但反过来,传统汉学(Sinology)在研究地域上似乎并未从其原有的研究地域——欧洲扩展至美国或其他地区,很难发现除欧洲老牌的高等院校外,在非欧洲的地域里还有所谓的Sinology的专业设置;而且传统汉学(Sinology)也并非只“以文献研究和古典研究为中心”对中华哲学、宗教、历史、文学、语言等方面进行研究,也有“以现实为中心、以实用为原则”的“重视正在演进、发展着的信息资源”的方面,也具有现代汉学(ChineseStudies)的色彩,如瑞士的苏黎世大学汉学系,但这相比于现代汉学(ChineseStudies)所具有的传统汉学(Sinology)色彩而言,是极为少数的。事实上,传统汉学(Sinology)通常来说还是以文献研究和古典研究为中心,对中华哲学、宗教、历史、文学、语言等方面进行研究,最具代表性的便是比利时荷语天主教鲁汶大学汉学系。
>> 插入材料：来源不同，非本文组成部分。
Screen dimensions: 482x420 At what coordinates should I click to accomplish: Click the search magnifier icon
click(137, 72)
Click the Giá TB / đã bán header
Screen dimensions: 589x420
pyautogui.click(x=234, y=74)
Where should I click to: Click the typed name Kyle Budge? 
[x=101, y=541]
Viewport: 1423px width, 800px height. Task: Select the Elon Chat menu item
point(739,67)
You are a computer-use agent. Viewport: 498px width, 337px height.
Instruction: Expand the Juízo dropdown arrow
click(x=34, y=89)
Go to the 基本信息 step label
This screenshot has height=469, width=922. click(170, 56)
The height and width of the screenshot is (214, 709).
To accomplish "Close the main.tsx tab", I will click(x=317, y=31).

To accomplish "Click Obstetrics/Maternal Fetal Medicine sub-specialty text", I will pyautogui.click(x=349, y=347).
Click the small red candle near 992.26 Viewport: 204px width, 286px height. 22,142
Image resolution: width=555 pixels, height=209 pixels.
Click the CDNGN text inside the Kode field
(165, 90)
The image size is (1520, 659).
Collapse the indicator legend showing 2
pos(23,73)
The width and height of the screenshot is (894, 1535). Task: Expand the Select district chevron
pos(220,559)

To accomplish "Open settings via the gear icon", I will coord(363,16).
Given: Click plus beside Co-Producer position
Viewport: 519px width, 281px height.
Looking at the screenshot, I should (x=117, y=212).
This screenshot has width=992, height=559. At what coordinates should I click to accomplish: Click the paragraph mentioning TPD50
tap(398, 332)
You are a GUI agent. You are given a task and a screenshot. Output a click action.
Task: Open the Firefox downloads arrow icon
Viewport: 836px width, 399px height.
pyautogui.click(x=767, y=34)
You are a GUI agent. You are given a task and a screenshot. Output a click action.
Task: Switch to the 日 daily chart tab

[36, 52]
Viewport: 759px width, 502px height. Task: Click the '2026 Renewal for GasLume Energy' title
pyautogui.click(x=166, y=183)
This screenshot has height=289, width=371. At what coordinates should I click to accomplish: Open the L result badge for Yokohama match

由此观之,Sinology涉及中华之学的领域较狭窄,而ChineseStudies涉及中华之学的领域较宽泛。加之在化西宗看来它们在中西比较研究中都是属于“以西化(释)中(华)”的“西化”格式这一款之下,所以,Sinology可以说是局部的“以西化(释)中(华)”的“西化”格式,ChineseStudies可以说是全盘的“以西化(释)中(华)”的“西化”格式。
二、国学何为
一般来说,国学于中华而言专指中华本土所固有之全部学术。“国学”一名并非本来就有,而是始于晚清,乃是晚清西学东渐之风潮下作为区别于西学而由中华学者所创制之概念。“国学”针对“西学”提出,与“西学”成对立、对比之态势。“国学”之“国”,乃指民族国家(nationstate)意义下之“中国”,而非天下意义下之“中国”,以试图与西洋民族国家之学——西学——相并而立。
(一)“国故学”与“国粹学”
关于“国学”,曾有过“国故学”与“国粹学”的论辩。胡适曾有过经典之论述:
中国的一切过去的文化历史,都是我们的“国故”。研究这一切过去的历史文化的学问就是“国故学”,简称为“国学”。“国故”这个名称最为妥当,因为它是一个中立的名词,不含褒贬的意义。“国故”包含“国粹”,但它又包含“国渣”。我们若不了解“国渣”,如何懂得“国粹”?所以我们现在要扩充国学的领域,包括上下三四千年的过去文化,打破一切的门户成见,拿历史的眼光来统整一切。认清了“国故学”的使命是整理中国一切文化历史,便可以把一切狭陋的门户之见都扫空了。[23]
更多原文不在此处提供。